Free Image Hosting at www.ImageShack.usTHE BALLAD OF HALO JONES TP is something that each and every one of you reading this should consider reading, if you haven't already. It's an older Alan Moore work, for sure, but it's completely fascinating, nicely drawn by the underrated Ian Gibson, and I liked it a lot when I got the three collections that someone (I forget who) released in the 80s.

ASTRO CITY: THE DARK AGE consists of four 4-issue arcs stretching across Astro City's darkest era. AARGH! Why do all these comics publishers assume we have money to burn?

CITY OF TOMORROW #3 Speaking of sexist, objectifying covers, here's cleavage a la Chaykin. Of course. This is the man that gave us Black Kiss, and he does it so well! I'm definitely going to be picking this up.

Ladies and gentlemen, for your entertainment pleasure, another spectacular James Jean cover. From FABLES #38 .

Let's just get it out in the open right now: Mike Kaluta's cover for LUCIFER #63 is not one of his best. God knows I love me that MWK, but even the mighty stumble once in a while.

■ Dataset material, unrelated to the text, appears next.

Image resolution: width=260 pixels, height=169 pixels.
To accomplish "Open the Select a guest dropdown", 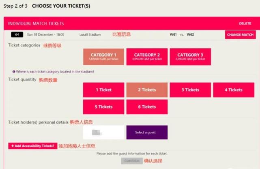I will pyautogui.click(x=147, y=133).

NEIL GAIMAN'S NEVERWHERE #1 could be interesting, or it could be a pretentious trainwreck. We shall see.

Of course, you all know that you should get the WE3 TP, especially if you haven't read it yet. Others may disagree. I showed you the cover the other day.

Finally, all I can say is that if I'm gonna cough up 90 bucks for a gorram statue of the Black Canary, then she damn well better be wearing fishnets! Hmph!

And that'll do it for another month.